Muscle Shoals’ Champy’s: Hand-Marinated Chicken, Hot Tamales, and Shoals Spirit
It’s Friday night at Champy’s Fried Chicken in Muscle Shoals, Alabama. The place glows under strings of red lights, flags hang from the ceiling, and dollar bills cover the walls — each one a story left behind. Every table’s full, the sound of laughter mixes with live music, and the smell of fried chicken and hot tamales fills the air. It’s the kind of night where you can feel the South — loud, laid back, and full of life.
“Yeah,” Wade Baker says with a grin, “it’s like this every night pretty much. Especially Fridays and Saturdays. Sometimes Thursdays too — depends what’s going on in the area.”
Eric eating the highly demanded fried chicken from Champy’s Famous Fried Chicken in Muscle Shoals, Alabama
The place has that old Mississippi Delta heartbeat to it. A juke joint, right here in Muscle Shoals. Wade grew up in Memphis and the Delta, where hot tamales, cold beer, and fried chicken weren’t just food — they were a way of life.
“I moved here in 2006 with my wife,” Wade says. “And I just knew the Shoals needed something like this. A juke joint — old Mississippi Delta style. Fried chicken, hot tamales, cold beer, live music. That’s what it’s all about.”
And that’s exactly what it is. For fourteen years, Champy’s has been dishing up fresh, never-frozen Southern comfort and giving local musicians a home stage.
“We’d be foolish to come to Muscle Shoals and not tie in with the music scene — the greatest in the world,” Wade says. “So we built relationships with the musicians, and here’s what you see. Fried chicken, cold beer, and live music. You can’t beat it.”
The menu’s simple on purpose. Fried chicken. Catfish. Wings. Tamales. Everything fresh, nothing frozen. “Our chicken’s hand-marinated for twenty-four hours in our own recipe, then breaded and fried to order. You can taste the difference,” Wade explains.

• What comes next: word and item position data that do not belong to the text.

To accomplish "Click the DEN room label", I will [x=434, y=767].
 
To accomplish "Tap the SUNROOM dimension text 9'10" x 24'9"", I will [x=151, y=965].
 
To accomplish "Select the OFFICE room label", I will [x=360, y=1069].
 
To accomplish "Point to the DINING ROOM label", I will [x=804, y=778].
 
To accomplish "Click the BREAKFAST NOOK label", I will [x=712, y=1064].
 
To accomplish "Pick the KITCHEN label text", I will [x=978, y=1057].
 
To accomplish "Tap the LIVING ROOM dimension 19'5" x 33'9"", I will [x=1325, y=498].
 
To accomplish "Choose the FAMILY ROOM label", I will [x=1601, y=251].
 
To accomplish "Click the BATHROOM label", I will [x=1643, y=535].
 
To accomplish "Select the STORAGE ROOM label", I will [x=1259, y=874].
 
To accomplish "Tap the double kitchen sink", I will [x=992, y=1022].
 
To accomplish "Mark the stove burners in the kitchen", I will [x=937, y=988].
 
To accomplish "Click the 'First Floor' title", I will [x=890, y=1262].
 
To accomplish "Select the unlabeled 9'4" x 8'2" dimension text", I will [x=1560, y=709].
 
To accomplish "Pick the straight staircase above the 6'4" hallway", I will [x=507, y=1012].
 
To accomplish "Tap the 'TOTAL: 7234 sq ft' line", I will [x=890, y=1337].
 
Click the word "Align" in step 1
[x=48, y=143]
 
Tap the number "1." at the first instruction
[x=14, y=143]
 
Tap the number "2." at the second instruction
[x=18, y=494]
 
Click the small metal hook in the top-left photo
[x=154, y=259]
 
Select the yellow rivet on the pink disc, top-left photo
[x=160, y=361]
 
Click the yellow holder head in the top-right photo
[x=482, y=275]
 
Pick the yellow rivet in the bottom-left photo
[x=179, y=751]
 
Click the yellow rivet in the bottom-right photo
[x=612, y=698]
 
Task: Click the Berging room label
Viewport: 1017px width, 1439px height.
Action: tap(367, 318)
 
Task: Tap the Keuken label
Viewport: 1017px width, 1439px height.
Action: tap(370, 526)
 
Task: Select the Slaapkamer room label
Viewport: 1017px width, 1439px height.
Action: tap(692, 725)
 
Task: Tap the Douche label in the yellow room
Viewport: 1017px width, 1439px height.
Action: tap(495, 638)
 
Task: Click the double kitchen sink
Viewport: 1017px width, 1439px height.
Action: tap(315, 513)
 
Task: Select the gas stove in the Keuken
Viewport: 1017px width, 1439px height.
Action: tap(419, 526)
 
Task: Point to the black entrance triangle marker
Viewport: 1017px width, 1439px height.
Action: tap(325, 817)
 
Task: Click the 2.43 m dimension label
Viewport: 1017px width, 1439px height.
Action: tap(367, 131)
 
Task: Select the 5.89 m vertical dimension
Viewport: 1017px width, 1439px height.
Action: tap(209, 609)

The catfish comes Mississippi-style — hand-breaded, fried golden, served with homemade tartar and slaw. The wings are local legends. “Fresh jumbo wings — never frozen. We smoke ‘em over hickory, flash fry ‘em, and toss ‘em in one of our sauces: homemade buffalo or Mississippi Delta Sweet Heat. They’ve won Best of Wings in Chattanooga and Muscle Shoals more than once. We sell a ton,” Wade says.
And then there are the hot tamales — the kind you can’t find anywhere else. “It’s a sixty-year-old recipe from the Mississippi Delta,” Wade says. “Hand-rolled. Served with slaw and crackers. It’s not a Mexican thing — it’s a Mississippi Delta thing.”
When they first opened, people thought Wade was crazy. “Everybody said it’d never work. ‘You don’t have a burger? You don’t have this or that?’ Nope. We do fried chicken, catfish, wings, and tamales. That’s it. That’s what we do.”
Fourteen years later, Champy’s Fried Chicken in Muscle Shoals is still right here — same spot, same heart, same recipes that made folks fall in love the first time.
If you sit down on a Friday night, Wade will tell you exactly what to order. “You gotta try some fried chicken — both white and dark. Some baked beans, slaw, hot tamales, wings, Delta fried green tomatoes — and don’t leave without my wife’s banana pudding. It’s unbelievable.” He laughs when asked about hot chicken. “We got our own hot,” he says. “Our own hot breading recipe. It’s spicy — pretty hot — but it’s good.”
By the end of the night, the music’s rolling, plates are clean, and the air hums with that easy Shoals rhythm. It’s not just a restaurant. It’s a story — fried, sung, and served with a side of Mississippi Delta soul.